On 7th April each year, the World Health Organization (WHO) celebrates World Health Day to draw attention to a specific health issue concerning people all over the world.. This year’s theme, “My Health, My Right,” reminds us that every human being has the right to the highest attainable standard of physical and mental health. And yet, this right is increasingly under threat.

This theme takes on particular importance when considering the silent threat of air pollution. According to the WHO, in 2019 99% of the world’s population was living in places where the WHO air quality guidelines levels were not met, jeopardising their health. Respiratory illnesses, heart disease, and cancer are just some of the consequences of breathing polluted air. According to estimates from the British Medical Journal, in 2019 8.3 million deaths globally were attributable to fine particle pollution, of which 5.1 million were linked to fossil fuel pollution. Understanding the link between air pollution and human rights is essential for protecting both individual wellbeing and the collective right to a healthy environment.

The importance of healthy air

Clean air is not just about survival; it’s about living a full and healthy life. Every breath we take impacts our physical and mental wellbeing. Polluted air can lead to decreased lung function, chronic respiratory illnesses, and even cognitive decline. It can exacerbate existing health conditions, putting additional strain on individuals and healthcare systems.
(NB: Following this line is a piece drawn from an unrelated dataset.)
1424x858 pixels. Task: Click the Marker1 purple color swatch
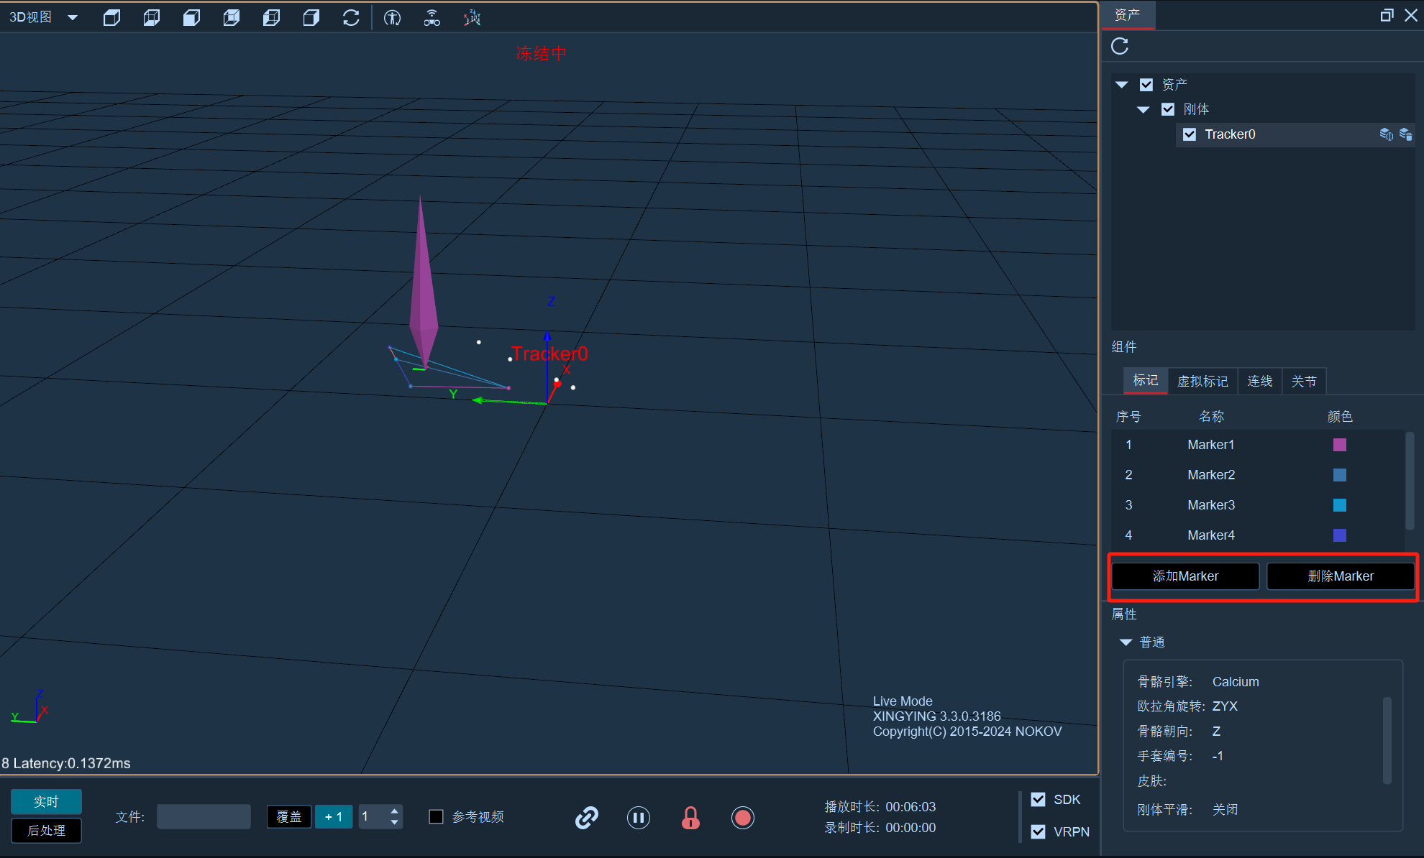click(1339, 445)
The impact of air pollution is felt disproportionately across social groups. Children, older persons, and those with low incomes are more likely to suffer from the short and long-term impacts of air pollution, and are also more likely to lack resources to protect themselves from polluted air.

Furthermore, clean air is crucial for a healthy environment. Pollution negatively affects ecosystems, which impacts food production, water quality, and biodiversity. Our wellbeing and the planet’s wellbeing are interconnected, which means that protecting the right to clean air is not just about individual health, but also about the health of the planet we inhabit.

A shared responsibility for clean air

Clean air should not be a privilege; it’s a human right. In 2021 the UN recognised the universal right to a safe, clean, healthy and sustainable environment. To strengthen this, we need to specifically recognise the right to clean air. This would raise its importance on the global agenda and compel governments to prioritise policies and regulations aimed at reducing air pollution. This could include stricter emission standards for industries, investments in renewable energy sources, and urban planning that promotes clean transportation options. We need policy approaches that look beyond borders to address the threats to both health and climate.

BEST-COST, as a Horizon Europe research project, is examining the connections between air and noise pollution and the resulting socioeconomic impacts in Europe. By developing new research methodologies to accurately measure the consequences of pollution, we aim to support the EU and national governments to adopt scientifically-backed policies that reduce pollution levels while considering the connected socioeconomic inequities.

By working together on solutions, we can create a world where everyone can breathe clean air and live a healthy life. World Health Day 2024 serves as a powerful call to action – a call to fight for the right to clean air for all.